▶ Task prompt
Answer these questions from the passage on monolithic bullets:
(a) Which bullet material does the passage say has caused difficulties?
(b) What does the passage give as the cause of decreased barrel life?
(c) Why does the passage say bullet length had to increase?

Although many attempts have been made throughout the years to develop a successful monolithic bullet, numerous difficulties with the use of copper as the bullet material have hindered progress in this regard. These difficulties included the following:
- Increased bullet length to achieve similar weights to lead bullets.
- Increased pressure on the chamber and barrel of the rifle (due to greater start pressure needed to get the harder solid bullet into the bore, and to greater bullet length).
- Decreased barrel life due to copper barrel fouling.
- Inflexibility of the monolithic bullet in the barrel of the rifle.

▶ Dataset records
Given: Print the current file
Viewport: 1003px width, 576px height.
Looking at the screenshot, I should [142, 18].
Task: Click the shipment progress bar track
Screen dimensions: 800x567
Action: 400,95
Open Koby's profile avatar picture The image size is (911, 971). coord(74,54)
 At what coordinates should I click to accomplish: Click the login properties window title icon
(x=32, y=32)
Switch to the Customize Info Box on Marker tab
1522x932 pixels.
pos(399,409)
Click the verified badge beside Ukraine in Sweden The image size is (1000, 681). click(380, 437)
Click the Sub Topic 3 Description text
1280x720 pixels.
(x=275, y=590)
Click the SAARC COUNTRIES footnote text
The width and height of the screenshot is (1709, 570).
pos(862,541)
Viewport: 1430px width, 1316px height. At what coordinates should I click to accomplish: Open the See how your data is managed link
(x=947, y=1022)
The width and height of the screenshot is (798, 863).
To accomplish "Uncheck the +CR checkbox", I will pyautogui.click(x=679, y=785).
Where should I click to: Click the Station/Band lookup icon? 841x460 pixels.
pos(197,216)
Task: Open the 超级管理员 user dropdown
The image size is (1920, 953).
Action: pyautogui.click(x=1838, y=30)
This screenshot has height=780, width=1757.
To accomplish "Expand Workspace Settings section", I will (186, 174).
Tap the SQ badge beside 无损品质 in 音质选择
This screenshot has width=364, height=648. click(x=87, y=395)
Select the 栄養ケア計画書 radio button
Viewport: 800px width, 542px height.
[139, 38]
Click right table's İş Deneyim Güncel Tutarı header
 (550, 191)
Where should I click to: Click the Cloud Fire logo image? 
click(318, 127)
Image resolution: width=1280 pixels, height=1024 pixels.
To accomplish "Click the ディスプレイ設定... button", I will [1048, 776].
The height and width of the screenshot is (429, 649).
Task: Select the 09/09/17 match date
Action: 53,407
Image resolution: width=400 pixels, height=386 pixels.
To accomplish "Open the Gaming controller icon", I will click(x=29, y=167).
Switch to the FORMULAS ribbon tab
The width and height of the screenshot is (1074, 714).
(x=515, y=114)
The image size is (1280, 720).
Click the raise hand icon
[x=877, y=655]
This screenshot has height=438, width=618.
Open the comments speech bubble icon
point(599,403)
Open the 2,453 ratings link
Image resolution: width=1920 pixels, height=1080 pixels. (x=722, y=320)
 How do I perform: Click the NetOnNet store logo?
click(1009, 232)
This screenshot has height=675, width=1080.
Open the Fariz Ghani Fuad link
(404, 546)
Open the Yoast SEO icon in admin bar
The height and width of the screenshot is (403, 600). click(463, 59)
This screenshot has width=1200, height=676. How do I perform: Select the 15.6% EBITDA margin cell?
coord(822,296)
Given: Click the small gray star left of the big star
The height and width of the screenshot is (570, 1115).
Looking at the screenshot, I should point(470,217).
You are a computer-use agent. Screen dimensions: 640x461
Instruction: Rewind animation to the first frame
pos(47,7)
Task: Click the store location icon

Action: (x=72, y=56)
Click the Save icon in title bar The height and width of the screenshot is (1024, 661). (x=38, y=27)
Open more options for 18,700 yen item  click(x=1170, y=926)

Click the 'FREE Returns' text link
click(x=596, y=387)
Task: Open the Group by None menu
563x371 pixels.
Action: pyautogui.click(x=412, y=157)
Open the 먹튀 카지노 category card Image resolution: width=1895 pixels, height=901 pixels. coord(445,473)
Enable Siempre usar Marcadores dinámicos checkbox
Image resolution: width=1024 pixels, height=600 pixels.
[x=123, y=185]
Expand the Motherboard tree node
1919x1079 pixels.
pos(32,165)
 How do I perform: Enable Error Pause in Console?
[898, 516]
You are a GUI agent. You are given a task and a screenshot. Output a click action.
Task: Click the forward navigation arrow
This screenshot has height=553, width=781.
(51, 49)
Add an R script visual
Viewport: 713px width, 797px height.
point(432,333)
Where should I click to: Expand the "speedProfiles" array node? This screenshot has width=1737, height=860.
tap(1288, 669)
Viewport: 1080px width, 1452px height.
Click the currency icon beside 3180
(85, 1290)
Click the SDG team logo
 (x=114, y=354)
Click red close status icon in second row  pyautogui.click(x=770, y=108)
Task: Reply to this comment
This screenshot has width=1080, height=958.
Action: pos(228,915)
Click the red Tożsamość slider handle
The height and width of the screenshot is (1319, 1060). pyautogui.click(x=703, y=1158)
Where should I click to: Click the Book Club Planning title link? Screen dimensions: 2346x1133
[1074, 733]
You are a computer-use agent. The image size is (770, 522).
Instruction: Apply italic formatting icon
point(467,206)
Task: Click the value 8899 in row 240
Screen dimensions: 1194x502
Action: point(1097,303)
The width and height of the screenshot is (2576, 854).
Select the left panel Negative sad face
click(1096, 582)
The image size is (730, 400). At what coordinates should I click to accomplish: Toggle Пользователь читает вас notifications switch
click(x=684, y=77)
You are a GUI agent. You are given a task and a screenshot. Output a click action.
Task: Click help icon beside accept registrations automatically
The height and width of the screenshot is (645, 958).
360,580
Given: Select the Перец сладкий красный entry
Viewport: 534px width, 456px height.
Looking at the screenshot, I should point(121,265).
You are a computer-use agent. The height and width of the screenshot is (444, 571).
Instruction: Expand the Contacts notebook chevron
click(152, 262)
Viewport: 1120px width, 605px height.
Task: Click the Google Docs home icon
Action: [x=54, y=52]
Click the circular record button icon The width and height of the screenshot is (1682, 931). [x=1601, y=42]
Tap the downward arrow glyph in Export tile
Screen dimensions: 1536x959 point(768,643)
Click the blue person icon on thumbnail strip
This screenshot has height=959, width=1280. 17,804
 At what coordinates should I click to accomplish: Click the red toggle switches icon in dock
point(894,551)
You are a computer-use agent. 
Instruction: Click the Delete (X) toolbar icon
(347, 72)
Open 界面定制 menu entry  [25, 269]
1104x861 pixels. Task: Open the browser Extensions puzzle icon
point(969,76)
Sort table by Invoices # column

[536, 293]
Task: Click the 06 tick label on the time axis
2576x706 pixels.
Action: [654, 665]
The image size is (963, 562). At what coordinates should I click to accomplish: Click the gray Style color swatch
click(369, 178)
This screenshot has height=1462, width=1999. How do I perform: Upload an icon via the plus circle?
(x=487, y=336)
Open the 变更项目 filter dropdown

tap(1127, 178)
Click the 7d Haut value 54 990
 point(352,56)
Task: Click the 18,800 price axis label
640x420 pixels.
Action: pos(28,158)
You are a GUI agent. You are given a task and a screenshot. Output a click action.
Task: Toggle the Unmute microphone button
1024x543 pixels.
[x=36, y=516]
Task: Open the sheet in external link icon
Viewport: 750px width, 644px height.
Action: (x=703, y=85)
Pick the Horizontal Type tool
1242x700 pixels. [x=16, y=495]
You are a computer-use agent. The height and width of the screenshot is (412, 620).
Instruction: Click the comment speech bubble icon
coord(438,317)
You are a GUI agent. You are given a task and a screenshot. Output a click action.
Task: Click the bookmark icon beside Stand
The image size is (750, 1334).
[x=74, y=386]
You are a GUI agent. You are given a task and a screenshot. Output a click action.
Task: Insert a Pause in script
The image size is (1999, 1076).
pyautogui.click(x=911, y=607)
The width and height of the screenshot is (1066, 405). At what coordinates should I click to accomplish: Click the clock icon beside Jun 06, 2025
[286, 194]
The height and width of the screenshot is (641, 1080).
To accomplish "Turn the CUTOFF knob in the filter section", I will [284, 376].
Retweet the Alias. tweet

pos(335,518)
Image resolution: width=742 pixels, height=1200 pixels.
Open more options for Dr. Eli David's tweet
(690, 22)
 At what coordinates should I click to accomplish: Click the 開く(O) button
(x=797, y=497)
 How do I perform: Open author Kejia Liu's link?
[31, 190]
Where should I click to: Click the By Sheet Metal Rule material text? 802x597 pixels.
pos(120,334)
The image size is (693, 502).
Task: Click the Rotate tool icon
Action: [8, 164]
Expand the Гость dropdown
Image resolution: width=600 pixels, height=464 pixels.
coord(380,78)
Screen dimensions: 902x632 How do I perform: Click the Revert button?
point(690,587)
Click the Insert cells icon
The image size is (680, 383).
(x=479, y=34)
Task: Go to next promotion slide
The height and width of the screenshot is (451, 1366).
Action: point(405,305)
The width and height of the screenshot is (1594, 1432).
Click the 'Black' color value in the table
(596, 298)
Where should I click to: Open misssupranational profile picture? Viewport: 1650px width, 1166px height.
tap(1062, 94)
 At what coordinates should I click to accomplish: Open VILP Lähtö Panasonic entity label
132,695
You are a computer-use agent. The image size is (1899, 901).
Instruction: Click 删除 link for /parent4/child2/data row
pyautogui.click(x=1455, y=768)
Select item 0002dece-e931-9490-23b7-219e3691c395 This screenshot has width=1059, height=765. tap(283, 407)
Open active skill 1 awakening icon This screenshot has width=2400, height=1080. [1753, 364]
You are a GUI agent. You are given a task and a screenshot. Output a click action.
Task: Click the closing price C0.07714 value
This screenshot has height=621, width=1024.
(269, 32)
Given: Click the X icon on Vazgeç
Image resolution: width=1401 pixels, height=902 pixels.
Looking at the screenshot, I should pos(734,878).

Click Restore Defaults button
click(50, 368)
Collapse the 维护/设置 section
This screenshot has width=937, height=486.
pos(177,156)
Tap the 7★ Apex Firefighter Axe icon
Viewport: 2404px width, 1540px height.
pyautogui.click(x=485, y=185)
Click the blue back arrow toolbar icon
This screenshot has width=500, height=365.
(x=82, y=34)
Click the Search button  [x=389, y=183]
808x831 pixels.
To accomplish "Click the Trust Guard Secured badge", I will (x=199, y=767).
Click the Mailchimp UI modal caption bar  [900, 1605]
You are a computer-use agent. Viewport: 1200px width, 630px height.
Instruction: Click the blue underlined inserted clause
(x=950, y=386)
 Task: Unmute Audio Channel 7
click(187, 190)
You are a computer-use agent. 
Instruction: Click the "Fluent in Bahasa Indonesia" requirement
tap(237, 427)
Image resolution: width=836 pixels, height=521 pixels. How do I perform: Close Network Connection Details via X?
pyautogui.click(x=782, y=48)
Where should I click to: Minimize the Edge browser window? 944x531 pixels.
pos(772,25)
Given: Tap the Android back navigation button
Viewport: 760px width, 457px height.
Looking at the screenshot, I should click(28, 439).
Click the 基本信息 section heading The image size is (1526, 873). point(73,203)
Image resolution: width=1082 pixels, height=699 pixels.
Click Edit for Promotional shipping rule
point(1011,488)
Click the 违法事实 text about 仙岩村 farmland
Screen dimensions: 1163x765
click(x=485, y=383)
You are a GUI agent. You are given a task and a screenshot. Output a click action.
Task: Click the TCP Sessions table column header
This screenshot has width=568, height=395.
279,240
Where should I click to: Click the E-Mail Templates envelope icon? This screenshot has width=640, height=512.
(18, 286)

▶ Answer area
(a) Copper.
(b) Copper barrel fouling.
(c) To achieve weights similar to lead bullets.